NOTE: Images in this archived article have been removed.

Image RemovedBitumen: Its Energy Return on Energy Investment is vastly lower than light oil.In a previous article, I listed the first five of ten ethical oil challenges Canada faces. Find those here. Two more are presented today, with the final three to be published next week.

Ethical Challenge Six: Diminishing Energy Returns

Since the turn of the century, light oil, the highest quality hydrocarbon, has given civilization extraordinary energy gains and fueled all the trappings of modern life. But the rapid development of bitumen, one of the world’s most expensive and heaviest hydrocarbons, has clearly signaled the end of cheap oil. Like most unconventional fuels, bitumen takes more energy to make than conventional oil. In fact, bitumen production requires so much natural gas for processing and enrichment that it now accounts for one-fifth of Canada’s natural gas demand. The extravagant use of natural gas to produce a lower grade fossil fuel is unprecedented.

Fuels that require lots of energy to make energy ultimately provide fewer returns to society. Economists refer to this challenge as Energy Return on Energy Investment (EROI). At the turn of the century, it took but one barrel of oil to find and liquidate 100 barrels. But ever since the glory days of the Texas oil fields, the EROI ratio has slowly diminished on the continent. Charles Hall, a prominent energy analyst and ecologist at the State University of New York, estimates that EROI for U.S. oil production has dropped from 24:1 in 1954 to 11:1 in 2007. As companies employ more energy to drill or fracture deeper formations, their overall energy returns grow smaller. Hall also calculates that modern civilization requires a high EROI or massive source of moderate EROI fuels that deliver a return of at least 15:1.
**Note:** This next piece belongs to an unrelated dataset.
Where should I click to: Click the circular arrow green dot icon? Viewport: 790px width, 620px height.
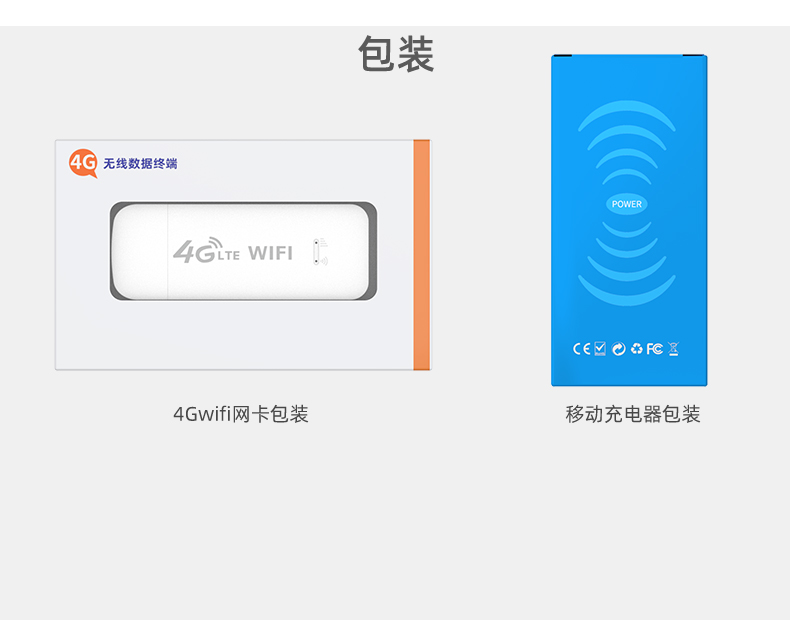pos(619,349)
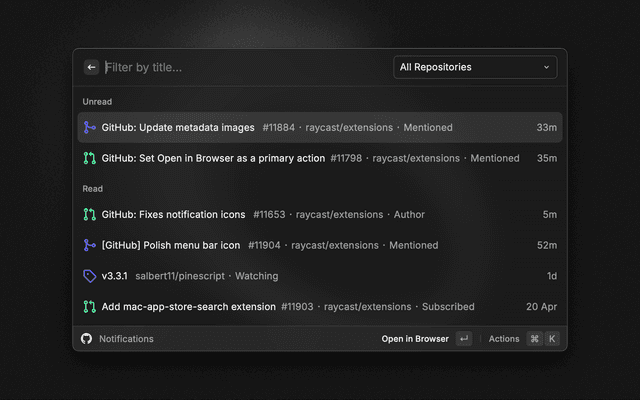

However, bitumen, like many so-called green alternatives such as wind, provides poor energy returns. According to Peter Tertzakian, the chief energy economist at ARC Financial Corporation (and a very astute energy commentator), the EROI for the oil sands amounts to 7:1 for extraction and drops to 3:1 after it has been upgraded and refined into something useful such as gasoline. Several industry experts say that oil sand mines have an average EROI of 5:1 or much better returns than Steam Assisted Gravity Drainage (SAGD) plants. In fact, a detailed energy balance analysis sponsored by the Alberta Government for SAGD suggests that its EROI is close to 1:1. That makes bitumen a source of energy as pathetic and tragic as corn ethanol.

A few SAGD projects have even recorded EROI in negative numbers. When a nation gets less energy out of system than it puts into it, “the process is ultimately unsustainable,” explains Tertzakian in The End of Energy Obesity. Given that natural gas has an EROI almost as high as conventional oil, many energy experts regard the use of natural gas for bitumen production as folly.

The low EROI of bitumen (even sugar cane and solar panels have marginally better returns) has other important implications. The United States now spends a billion dollars a day buying oil and 16 per cent of that on Canadian bitumen imports. As the U.S. becomes more dependent on poorer quality oil, its petroleum addiction will enrich a few oil companies and progressively weaken other economic sectors. RSK Limited, an oil advisory group, recently noted that “There are limits to which any nation can continue exporting such large amounts of wealth, but there is little progress in modifying the social and economic structure to reduce oil consumption.”

In other words, high cost hydrocarbons that provide low EROI such as bitumen (and many renewables share this same trait) could cannibalize economies long before this abundant junk crude runs out. The 2010 RSK report asks a significant question: “Which runs out first, the oil or the money?”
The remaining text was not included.